TASK DIRECTIONS >>
Copy the data that follows, exactly and completely.

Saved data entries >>
——————————

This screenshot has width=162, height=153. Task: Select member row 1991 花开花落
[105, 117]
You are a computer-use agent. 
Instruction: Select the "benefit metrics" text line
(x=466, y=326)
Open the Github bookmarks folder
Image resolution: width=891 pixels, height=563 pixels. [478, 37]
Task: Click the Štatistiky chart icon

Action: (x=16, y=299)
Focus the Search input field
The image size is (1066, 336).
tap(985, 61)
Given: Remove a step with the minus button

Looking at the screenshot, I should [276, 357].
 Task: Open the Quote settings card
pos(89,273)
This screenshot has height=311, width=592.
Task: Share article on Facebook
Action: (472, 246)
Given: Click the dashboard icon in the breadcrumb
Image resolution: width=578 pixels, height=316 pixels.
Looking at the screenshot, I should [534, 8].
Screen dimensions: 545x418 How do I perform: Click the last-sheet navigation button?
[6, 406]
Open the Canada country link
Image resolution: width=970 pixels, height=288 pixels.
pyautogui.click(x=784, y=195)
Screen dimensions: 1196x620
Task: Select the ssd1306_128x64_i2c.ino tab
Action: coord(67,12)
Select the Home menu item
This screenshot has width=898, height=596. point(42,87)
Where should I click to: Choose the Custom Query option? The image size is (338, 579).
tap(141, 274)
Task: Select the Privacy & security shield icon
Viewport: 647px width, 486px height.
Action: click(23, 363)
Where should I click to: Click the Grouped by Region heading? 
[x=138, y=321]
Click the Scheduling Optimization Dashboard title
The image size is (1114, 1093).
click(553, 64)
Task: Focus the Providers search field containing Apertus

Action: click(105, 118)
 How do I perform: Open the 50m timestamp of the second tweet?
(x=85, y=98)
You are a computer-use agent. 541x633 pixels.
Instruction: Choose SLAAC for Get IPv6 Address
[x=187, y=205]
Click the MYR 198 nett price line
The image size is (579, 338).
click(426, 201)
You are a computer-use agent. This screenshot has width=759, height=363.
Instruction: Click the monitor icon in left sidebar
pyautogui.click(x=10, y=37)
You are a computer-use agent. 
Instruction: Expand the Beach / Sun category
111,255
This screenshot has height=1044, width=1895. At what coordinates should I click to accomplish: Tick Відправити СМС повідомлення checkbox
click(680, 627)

——————————

ANSWER TO THE EXERCISE >>
This screenshot has width=162, height=153. Task: Select member row 1991 花开花落
[105, 117]
You are a computer-use agent. 
Instruction: Select the "benefit metrics" text line
(x=466, y=326)
Open the Github bookmarks folder
Image resolution: width=891 pixels, height=563 pixels. [478, 37]
Task: Click the Štatistiky chart icon

Action: (x=16, y=299)
Focus the Search input field
The image size is (1066, 336).
tap(985, 61)
Given: Remove a step with the minus button

Looking at the screenshot, I should [276, 357].
 Task: Open the Quote settings card
pos(89,273)
This screenshot has height=311, width=592.
Task: Share article on Facebook
Action: (472, 246)
Given: Click the dashboard icon in the breadcrumb
Image resolution: width=578 pixels, height=316 pixels.
Looking at the screenshot, I should [534, 8].
Screen dimensions: 545x418 How do I perform: Click the last-sheet navigation button?
[6, 406]
Open the Canada country link
Image resolution: width=970 pixels, height=288 pixels.
pyautogui.click(x=784, y=195)
Screen dimensions: 1196x620
Task: Select the ssd1306_128x64_i2c.ino tab
Action: coord(67,12)
Select the Home menu item
This screenshot has width=898, height=596. point(42,87)
Where should I click to: Choose the Custom Query option? The image size is (338, 579).
tap(141, 274)
Task: Select the Privacy & security shield icon
Viewport: 647px width, 486px height.
Action: click(23, 363)
Where should I click to: Click the Grouped by Region heading? 
[x=138, y=321]
Click the Scheduling Optimization Dashboard title
The image size is (1114, 1093).
click(553, 64)
Task: Focus the Providers search field containing Apertus

Action: click(105, 118)
 How do I perform: Open the 50m timestamp of the second tweet?
(x=85, y=98)
You are a computer-use agent. 541x633 pixels.
Instruction: Choose SLAAC for Get IPv6 Address
[x=187, y=205]
Click the MYR 198 nett price line
The image size is (579, 338).
click(426, 201)
You are a computer-use agent. This screenshot has width=759, height=363.
Instruction: Click the monitor icon in left sidebar
pyautogui.click(x=10, y=37)
You are a computer-use agent. 
Instruction: Expand the Beach / Sun category
111,255
This screenshot has height=1044, width=1895. At what coordinates should I click to accomplish: Tick Відправити СМС повідомлення checkbox
click(680, 627)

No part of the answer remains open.